**Stated exercise**:
Copy the lines below word for word, leaving out the pictures.

**Data excerpts**:
---

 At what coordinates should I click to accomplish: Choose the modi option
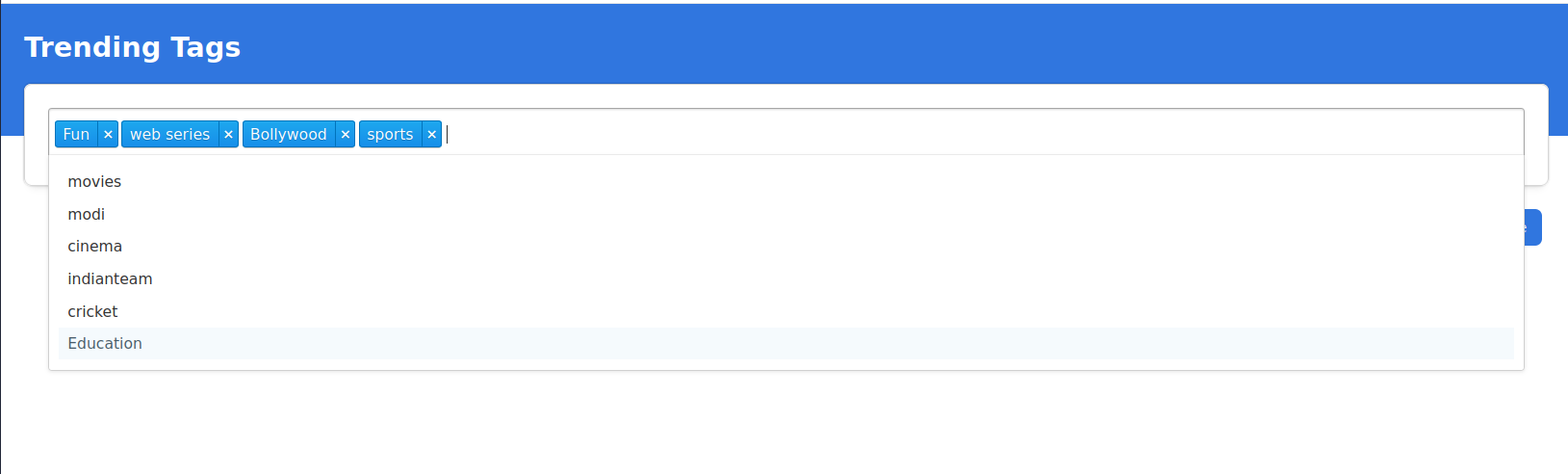87,214
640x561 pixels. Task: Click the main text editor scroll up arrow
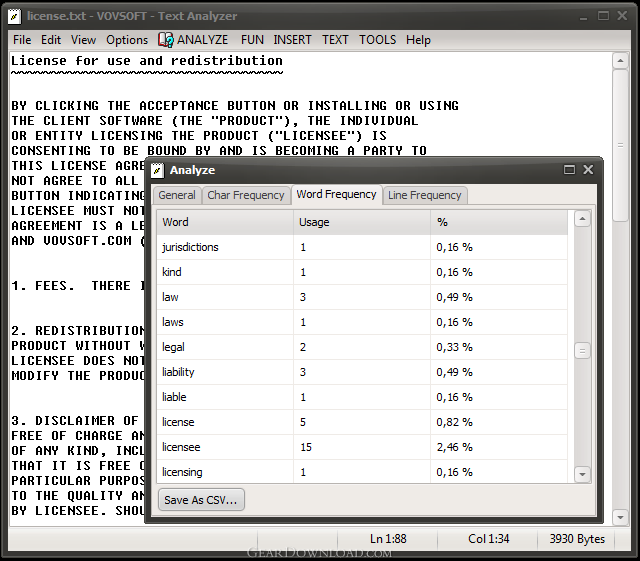(x=620, y=61)
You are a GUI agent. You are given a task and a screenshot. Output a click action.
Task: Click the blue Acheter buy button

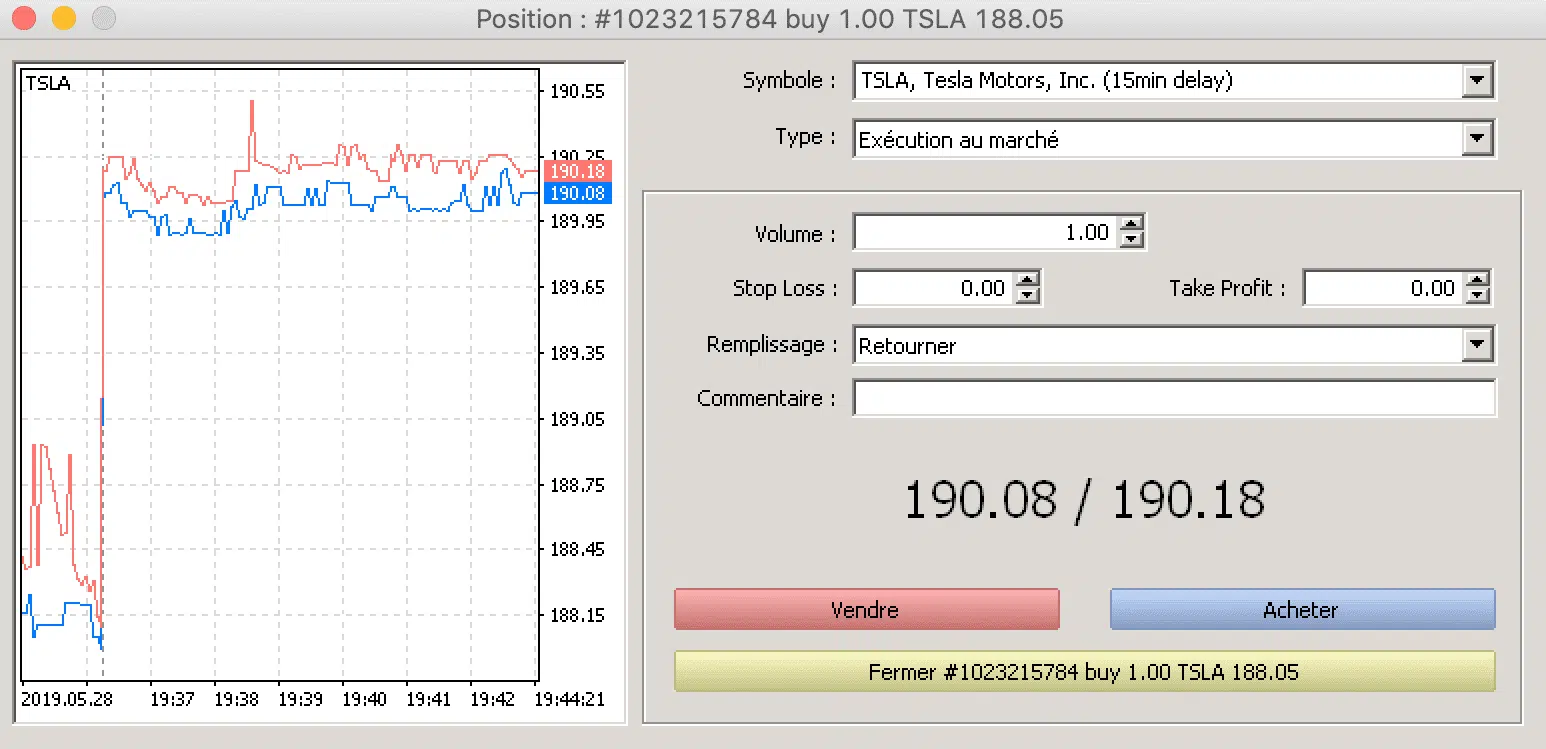1302,609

---

**Response to the exercise**:
 At what coordinates should I click to accomplish: Choose the modi option
87,214
640x561 pixels. Task: Click the main text editor scroll up arrow
(x=620, y=61)
You are a GUI agent. You are given a task and a screenshot. Output a click action.
Task: Click the blue Acheter buy button

1302,609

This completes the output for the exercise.